WHAT IS BEING ASKED
Whatever comes before the line containing "Task: Click the red" stays out; transcribe that line and all that follow to the end of the records exactly, with no pictures.

Records from a dataset
* * * * *

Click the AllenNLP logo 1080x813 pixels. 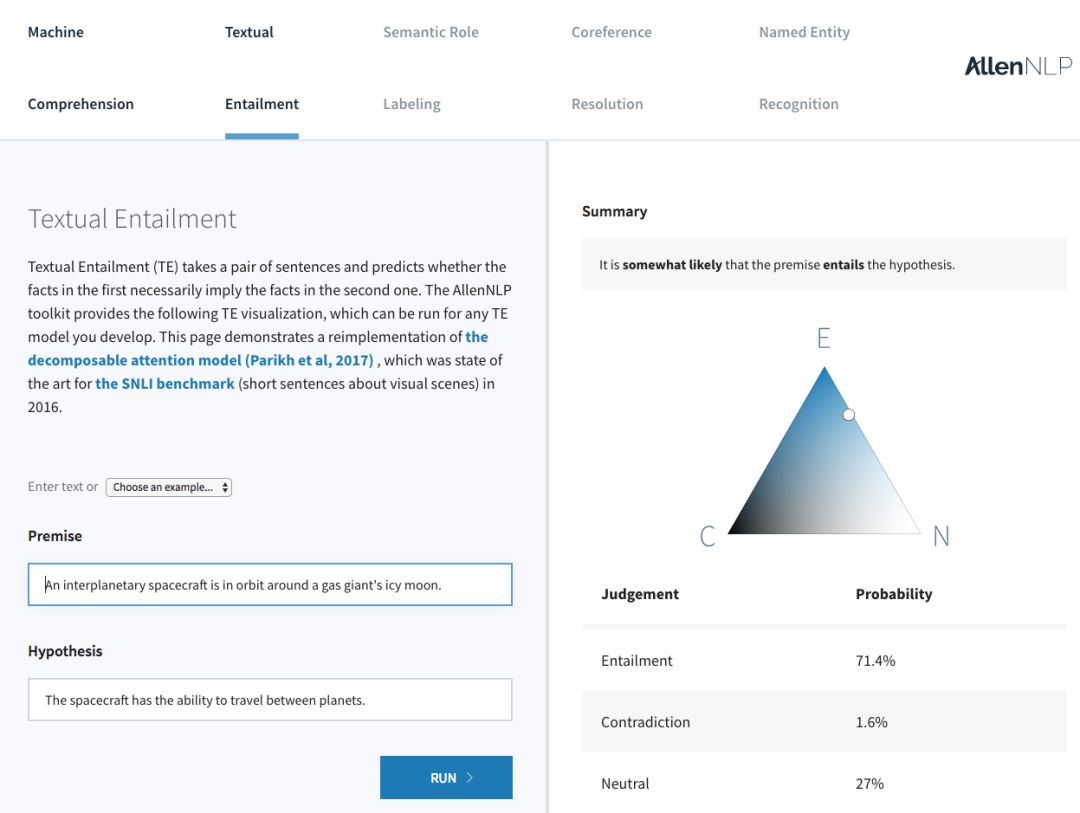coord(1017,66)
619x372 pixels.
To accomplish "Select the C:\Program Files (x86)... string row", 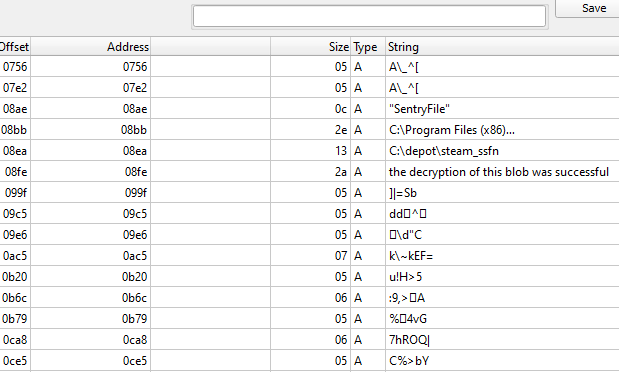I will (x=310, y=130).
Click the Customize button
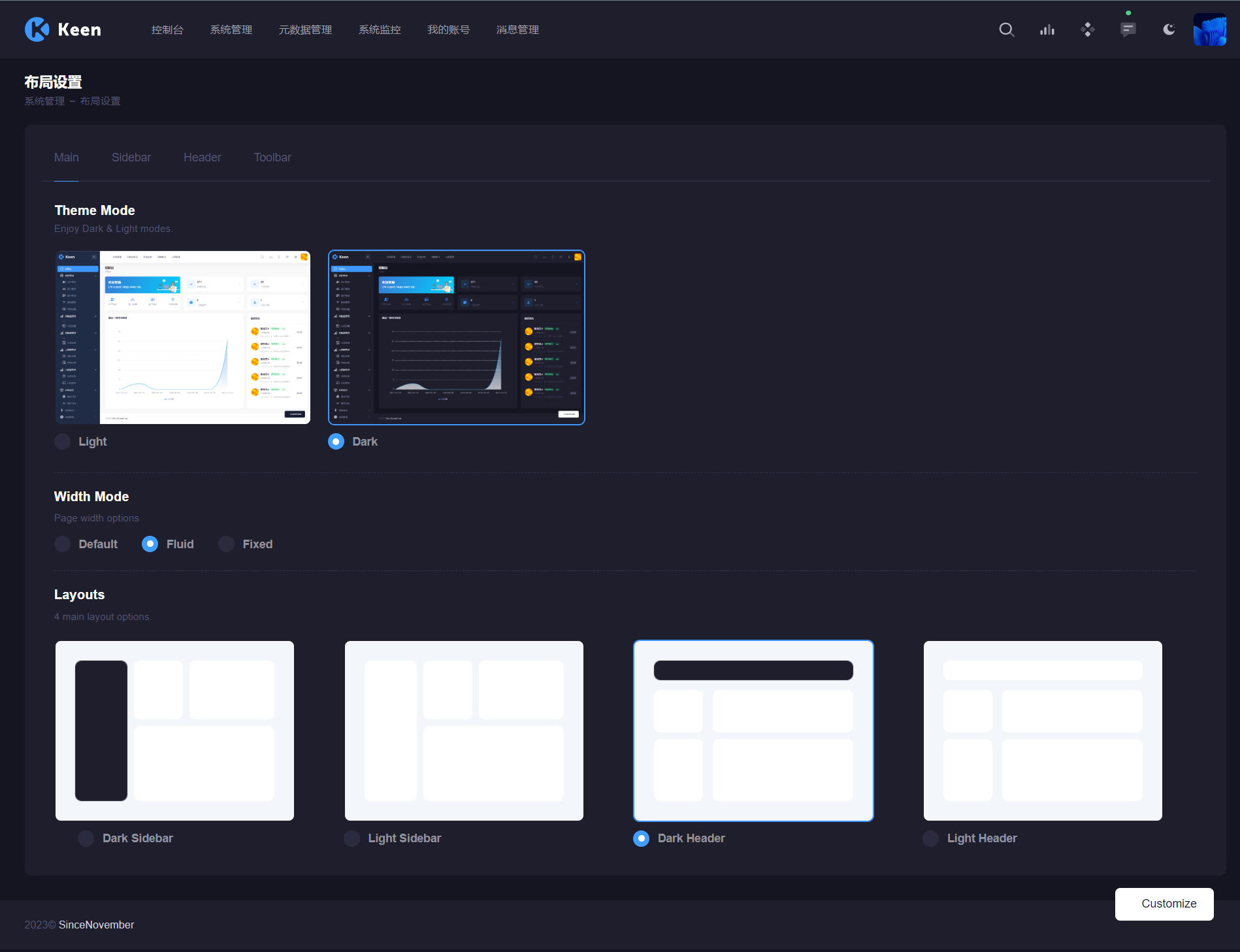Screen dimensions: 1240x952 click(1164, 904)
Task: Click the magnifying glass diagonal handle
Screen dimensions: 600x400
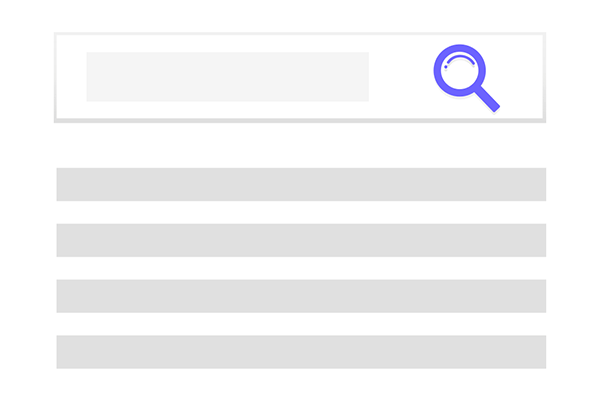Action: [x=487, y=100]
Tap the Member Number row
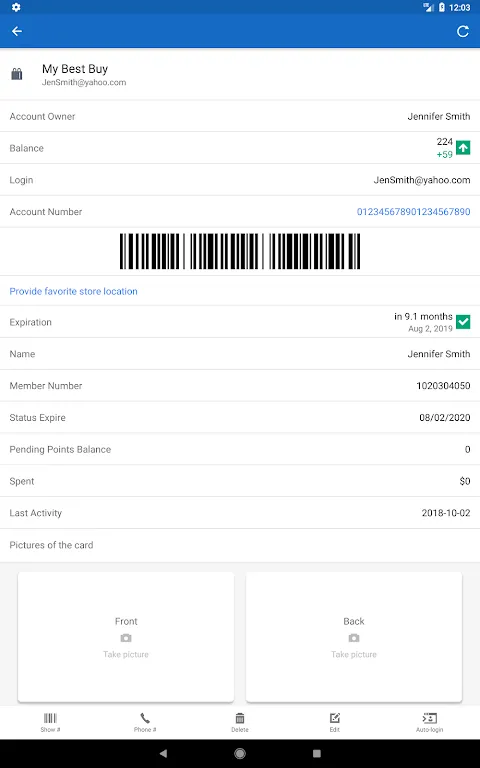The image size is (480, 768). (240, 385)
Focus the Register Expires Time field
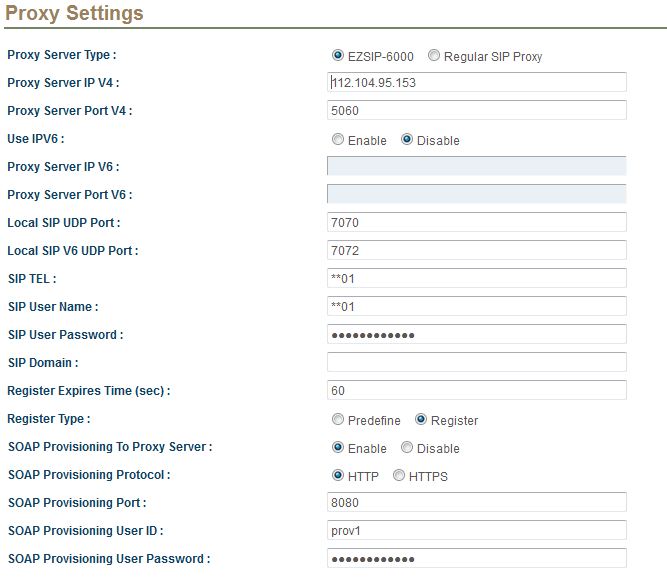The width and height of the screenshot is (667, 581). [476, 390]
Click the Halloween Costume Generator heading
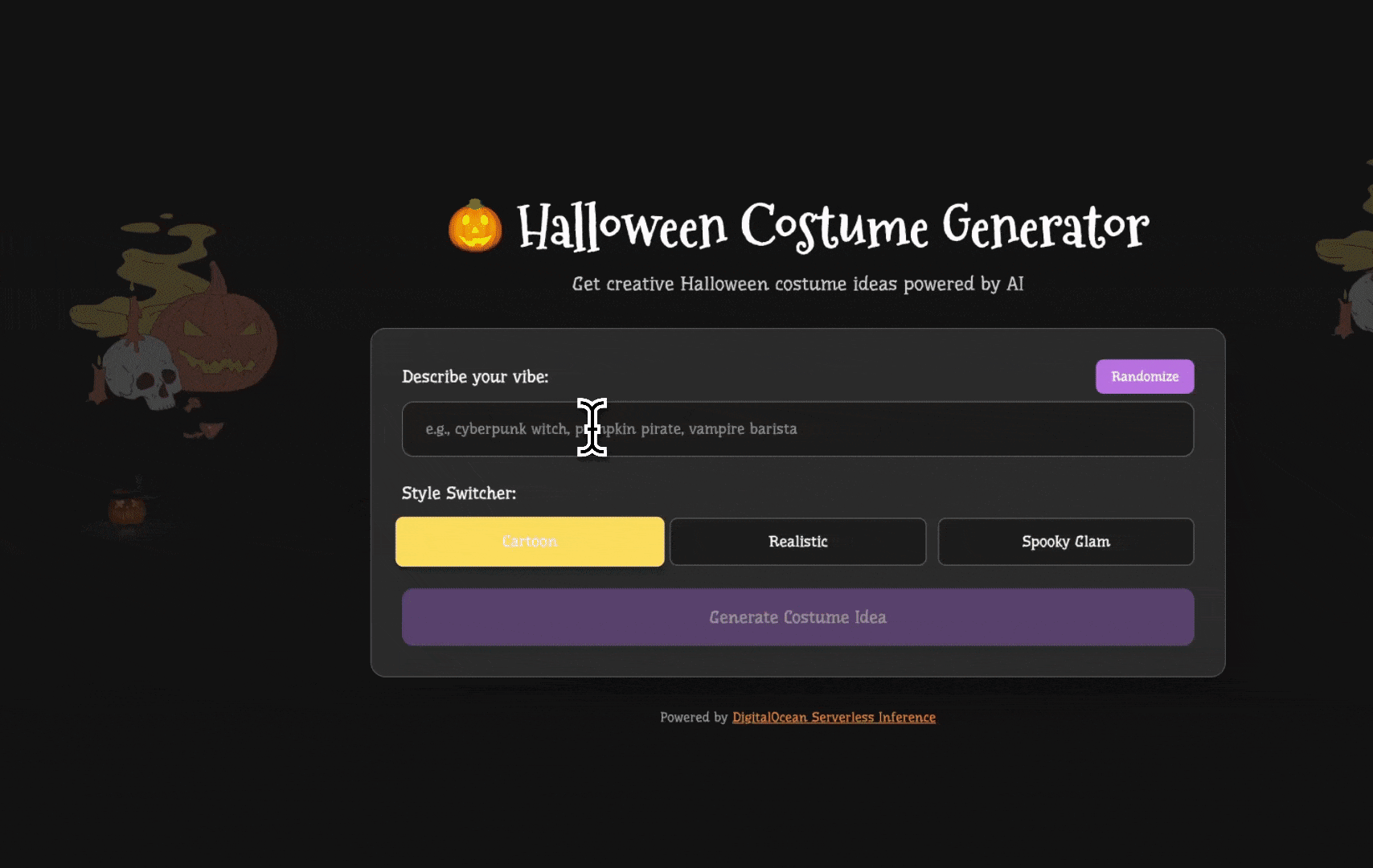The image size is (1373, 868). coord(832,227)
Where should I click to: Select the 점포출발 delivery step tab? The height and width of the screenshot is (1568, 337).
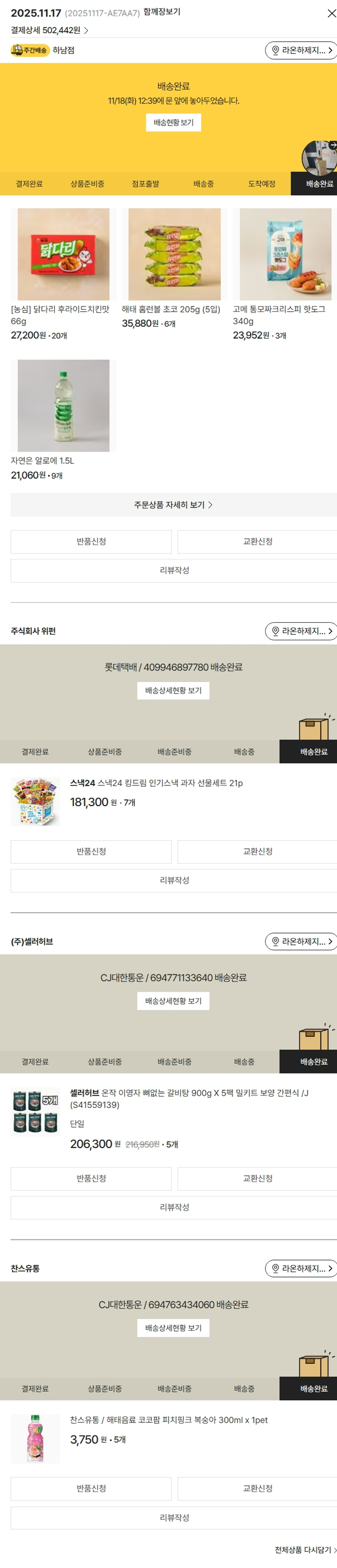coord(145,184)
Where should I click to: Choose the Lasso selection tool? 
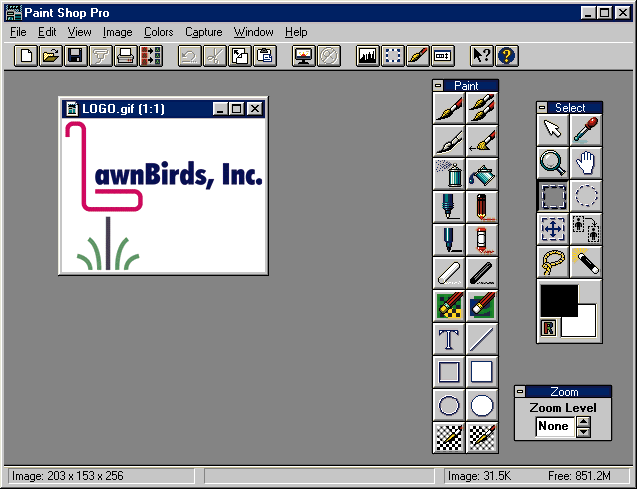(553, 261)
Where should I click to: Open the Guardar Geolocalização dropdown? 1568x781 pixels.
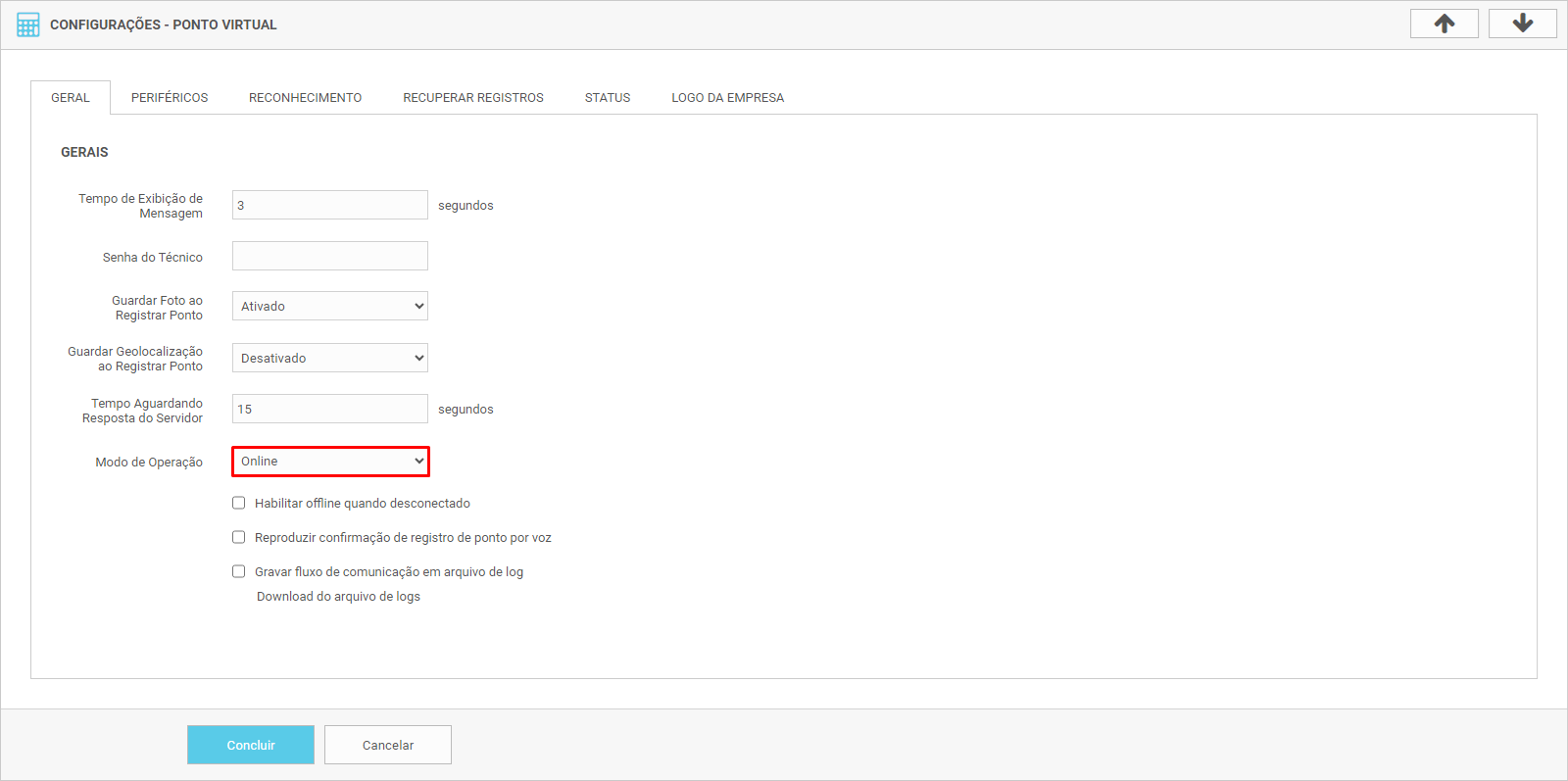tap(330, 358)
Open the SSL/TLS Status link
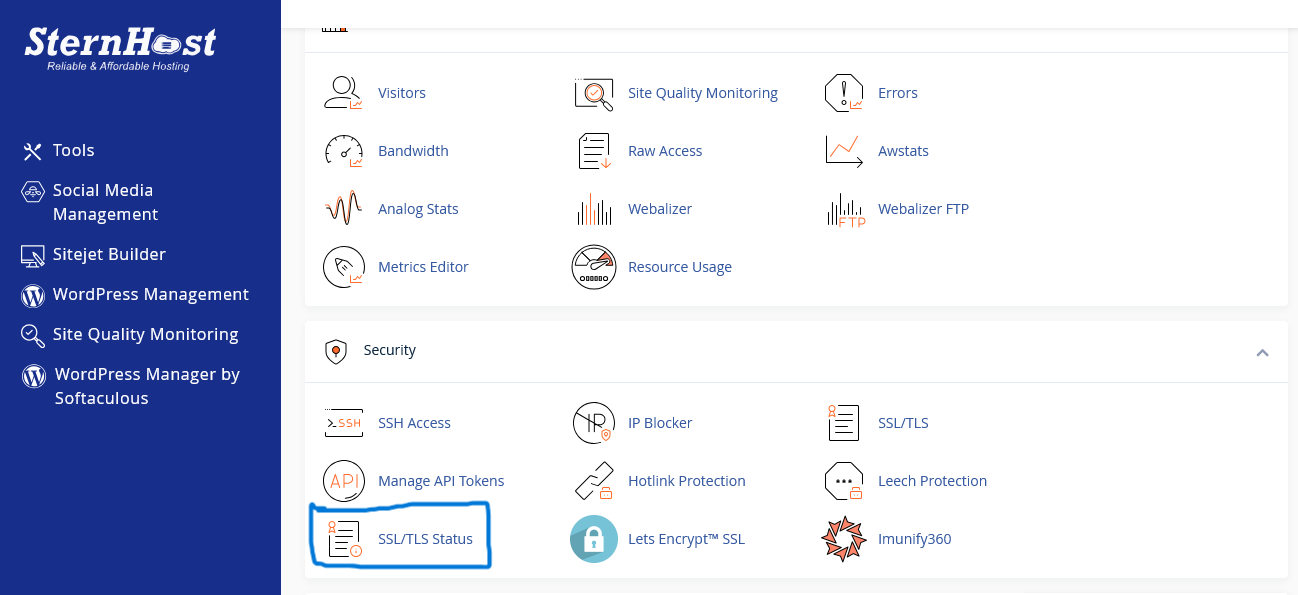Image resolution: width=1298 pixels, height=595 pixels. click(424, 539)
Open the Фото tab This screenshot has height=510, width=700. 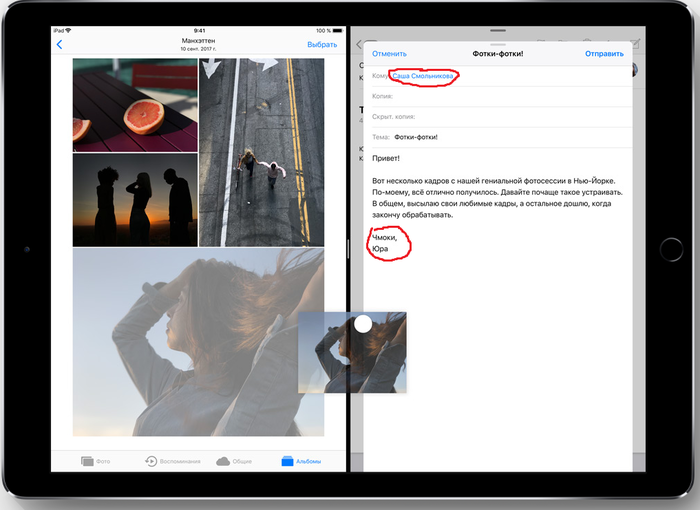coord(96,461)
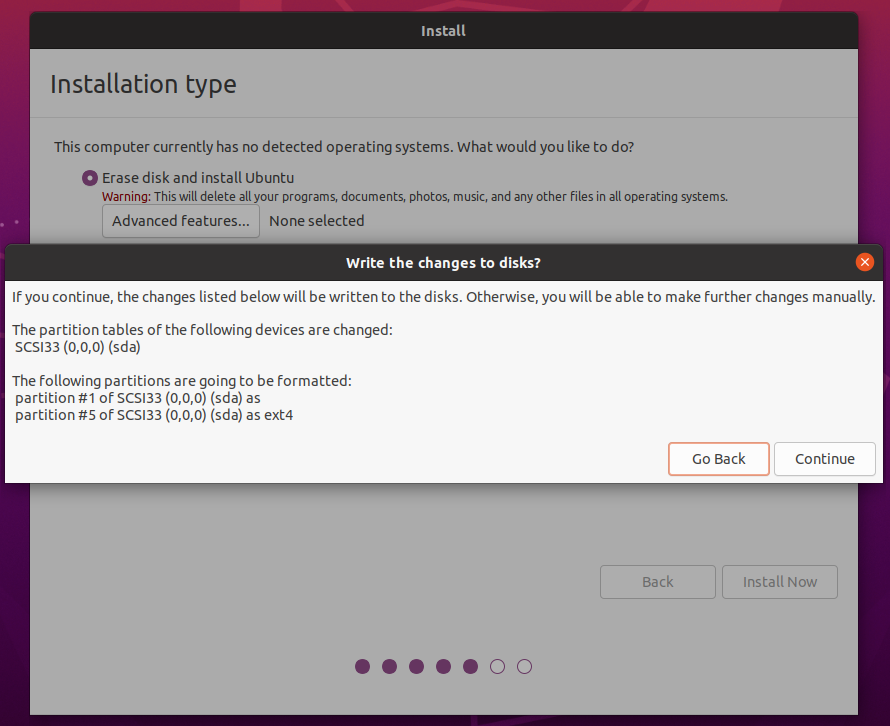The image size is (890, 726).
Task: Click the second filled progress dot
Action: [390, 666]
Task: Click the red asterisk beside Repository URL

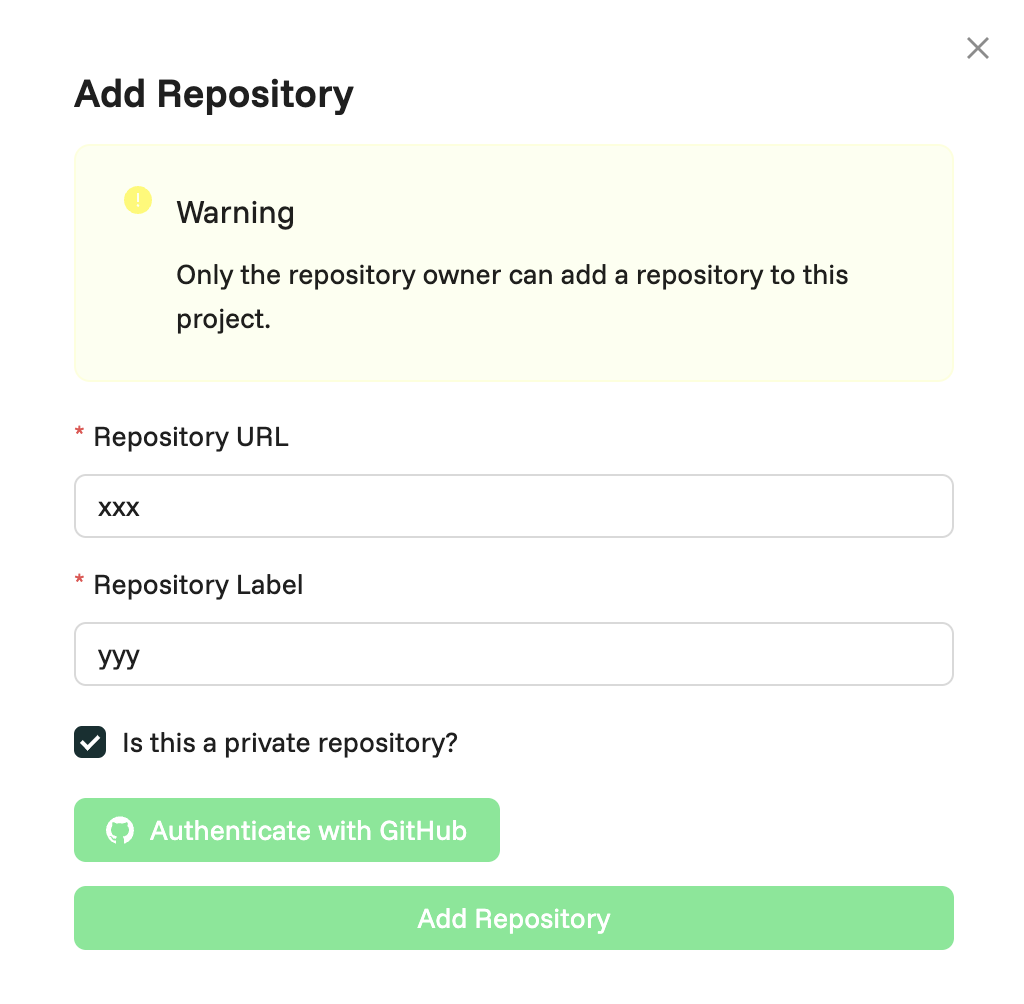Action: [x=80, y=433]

* * * * *

ANSWER FOR THE TASK
Task: Click the red asterisk beside Repository URL

Action: [x=80, y=433]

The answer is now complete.